→ Provided text:
• • • • •
Lessons from Open-Tamil Library for Indian Language Applications
Muthiah Annamalai (~arcturusannamalai) |
The first 20 years of Indian languages on the Internet have been spent debating encoding schemes and editors, to be concerned with application development. India with its rich enthno-linguistic history needs to preserve and grow this heritage in the digital space. We believe this can be done only through writing novel, and useful applications specific to each languages.
Proposed Content of the Talk
One such effort is the open-tamil library, designed to create high-level applications in Tamil. Open-Tamil library is a freely available package for Python 2 ( and Python 3K) to process Tamil text, and then some. We believe these lessons learnt from Open-Tamil can be reused for other Indian Languages on the web.
Users may manipulate Tamil text at the letter level instead of worrying about encodings and code-points, leading to better separation of design and detail
API allows for streaming algorithms on canonical Tamil data, independent of encodings. We show data analysis using Tamil wikipedia, and illustrate various computational linguistics applications.
• • • • •
→ Directions: Write out everything in the Open-Tamil talk abstract from "Lessons from Open-Tamil" down to "to each languages.", and swap "Internet" for "World Wide Web". The listing that comes next has no connection to the Open-Tamil talk abstract.
• • • • •
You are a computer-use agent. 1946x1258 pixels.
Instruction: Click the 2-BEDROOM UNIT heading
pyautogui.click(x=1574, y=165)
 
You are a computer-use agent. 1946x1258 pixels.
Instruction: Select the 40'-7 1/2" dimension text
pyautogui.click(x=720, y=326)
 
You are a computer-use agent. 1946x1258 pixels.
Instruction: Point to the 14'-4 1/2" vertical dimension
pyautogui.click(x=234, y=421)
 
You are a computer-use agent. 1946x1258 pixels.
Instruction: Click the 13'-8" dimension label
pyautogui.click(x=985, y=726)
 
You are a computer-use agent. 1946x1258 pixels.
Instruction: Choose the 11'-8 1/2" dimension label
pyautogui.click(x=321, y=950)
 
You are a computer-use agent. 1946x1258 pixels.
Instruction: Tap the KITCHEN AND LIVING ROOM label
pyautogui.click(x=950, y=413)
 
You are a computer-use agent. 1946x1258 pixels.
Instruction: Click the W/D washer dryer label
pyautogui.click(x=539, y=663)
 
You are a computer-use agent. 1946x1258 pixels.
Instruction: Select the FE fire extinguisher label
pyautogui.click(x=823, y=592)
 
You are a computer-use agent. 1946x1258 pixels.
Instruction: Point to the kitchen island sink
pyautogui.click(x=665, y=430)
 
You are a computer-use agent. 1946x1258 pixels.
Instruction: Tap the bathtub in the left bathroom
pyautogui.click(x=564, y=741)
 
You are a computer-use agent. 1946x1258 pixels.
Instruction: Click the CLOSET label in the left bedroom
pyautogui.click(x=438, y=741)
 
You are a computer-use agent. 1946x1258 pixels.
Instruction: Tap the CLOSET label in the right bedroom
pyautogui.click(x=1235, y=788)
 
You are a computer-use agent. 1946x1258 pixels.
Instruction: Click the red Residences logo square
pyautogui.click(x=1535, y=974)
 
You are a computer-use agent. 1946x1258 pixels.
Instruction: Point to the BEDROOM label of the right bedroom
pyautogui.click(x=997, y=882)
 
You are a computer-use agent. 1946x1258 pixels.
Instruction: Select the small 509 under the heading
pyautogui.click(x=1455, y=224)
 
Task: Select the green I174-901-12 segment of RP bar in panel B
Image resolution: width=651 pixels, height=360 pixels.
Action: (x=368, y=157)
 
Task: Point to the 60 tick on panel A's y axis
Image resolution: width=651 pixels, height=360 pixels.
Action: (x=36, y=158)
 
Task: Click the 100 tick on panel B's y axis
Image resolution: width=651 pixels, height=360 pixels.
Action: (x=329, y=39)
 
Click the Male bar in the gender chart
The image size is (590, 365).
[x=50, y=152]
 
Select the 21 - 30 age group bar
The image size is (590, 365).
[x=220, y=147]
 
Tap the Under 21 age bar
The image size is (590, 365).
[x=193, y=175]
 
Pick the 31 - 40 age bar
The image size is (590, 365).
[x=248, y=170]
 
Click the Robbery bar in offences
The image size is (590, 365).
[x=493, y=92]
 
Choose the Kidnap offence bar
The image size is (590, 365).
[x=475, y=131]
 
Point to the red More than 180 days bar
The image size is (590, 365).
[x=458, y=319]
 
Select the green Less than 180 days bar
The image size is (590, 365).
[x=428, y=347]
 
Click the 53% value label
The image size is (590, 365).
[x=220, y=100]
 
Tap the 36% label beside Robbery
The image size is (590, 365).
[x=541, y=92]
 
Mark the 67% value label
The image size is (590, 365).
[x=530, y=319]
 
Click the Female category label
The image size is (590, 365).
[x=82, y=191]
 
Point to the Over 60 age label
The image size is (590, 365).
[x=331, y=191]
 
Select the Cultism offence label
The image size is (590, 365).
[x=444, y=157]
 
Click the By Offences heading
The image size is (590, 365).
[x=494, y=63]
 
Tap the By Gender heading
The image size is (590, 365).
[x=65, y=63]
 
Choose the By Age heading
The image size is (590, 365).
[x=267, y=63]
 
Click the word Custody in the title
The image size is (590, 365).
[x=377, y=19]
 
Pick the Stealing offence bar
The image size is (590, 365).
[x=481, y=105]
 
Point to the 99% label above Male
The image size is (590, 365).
• • • • •
→ Exercise output:
Lessons from Open-Tamil Library for Indian Language Applications
Muthiah Annamalai (~arcturusannamalai) |
The first 20 years of Indian languages on the World Wide Web have been spent debating encoding schemes and editors, to be concerned with application development. India with its rich enthno-linguistic history needs to preserve and grow this heritage in the digital space. We believe this can be done only through writing novel, and useful applications specific to each languages.